- Texte visé : Projet de loi, adopté par le Sénat, après engagement de la procédure accélérée, sur la justice criminelle et le respect des victimes, n° 2681
- Stade de lecture : 1ère lecture (2ème assemblée saisie)
- Examiné par : Commission des lois constitutionnelles, de la législation et de l'administration générale de la République
Après l’alinéa 37, insérer l’alinéa suivant :
« Lorsque l’analyse des caractéristiques génétiques implique le recours à des fichiers, bases de données ou prestataires situés hors du territoire national, celle-ci ne peut être ordonnée que dans le cadre d’une coopération des juridictions nationales ou de l’entraide pénale internationale, dans les conditions prévues par les conventions internationales. »

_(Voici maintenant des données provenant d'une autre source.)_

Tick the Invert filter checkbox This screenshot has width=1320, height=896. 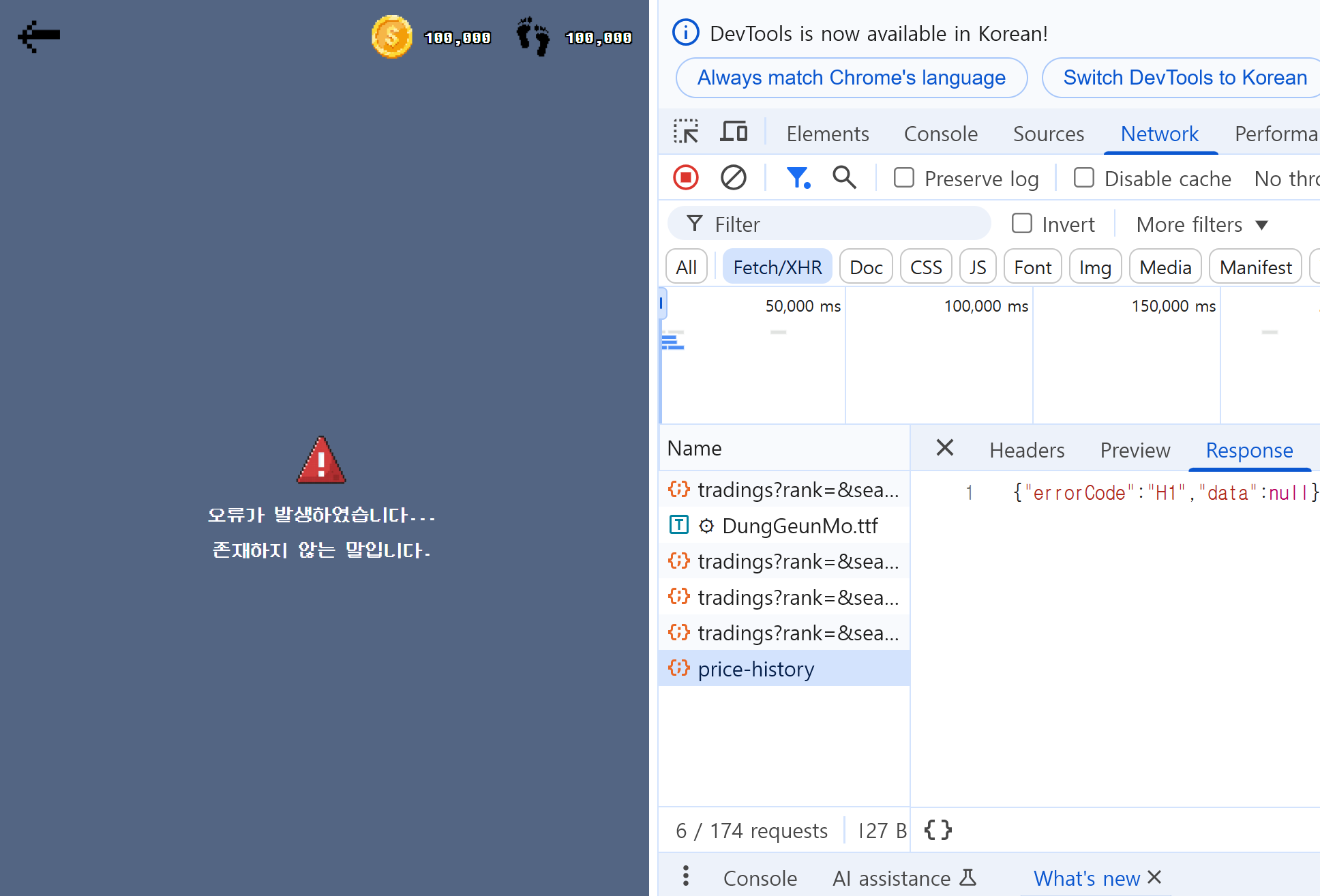click(1022, 224)
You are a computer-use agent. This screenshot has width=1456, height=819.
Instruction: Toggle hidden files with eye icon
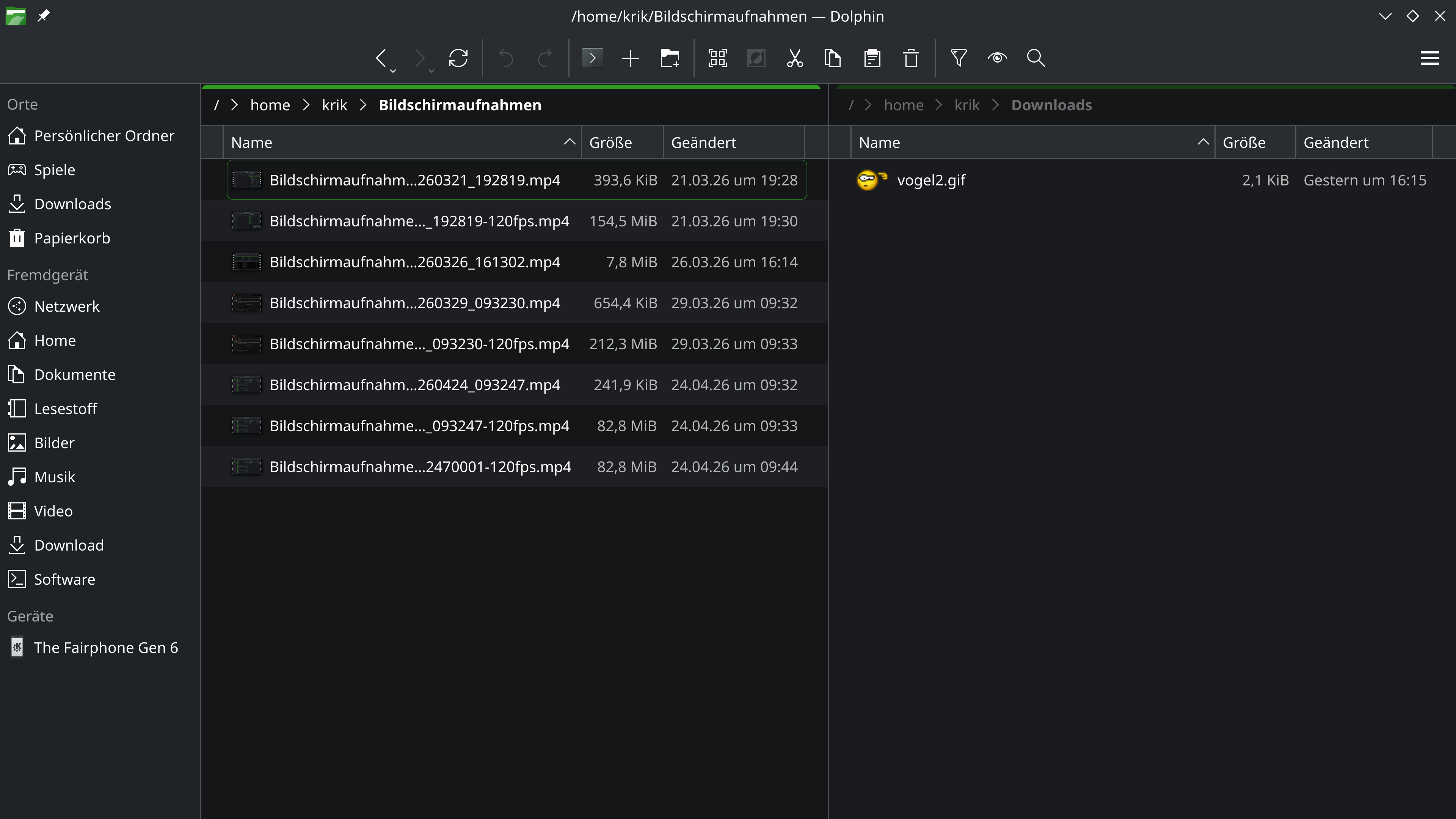point(997,58)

Le présent amendement vise à encadrer strictement le recours aux investigations génétiques en protégeant notre souveraineté judiciaire et les données personnelles.
Si l’analyse des caractères morphologiques apparents réalisée par les laboratoires nationaux constitue une avancée pour la résolution des crimes, le recours croissant à l’ADN soulève la question de l’utilisation de bases de données génétiques extra-européennes, notamment américaines.
Or, le cadre juridique américain interdit la transmission de ces données aux juridictions étrangères en l’absence d’une procédure formelle. Le risque est de voir nos procédures frappées de nullité si des enquêteurs agissent hors cadre diplomatique, ou de soumettre la justice française au bon vouloir d’entreprises privées étrangères.
C’est pourquoi cet amendement précise que dès lors qu’une investigation génétique dépasse nos frontières, elle doit impérativement s’inscrire dans le cadre formel d’une coopération des juridictions nationales et de l’entraide pénale internationale.
Il s’agit là d’une garantie de notre souveraineté.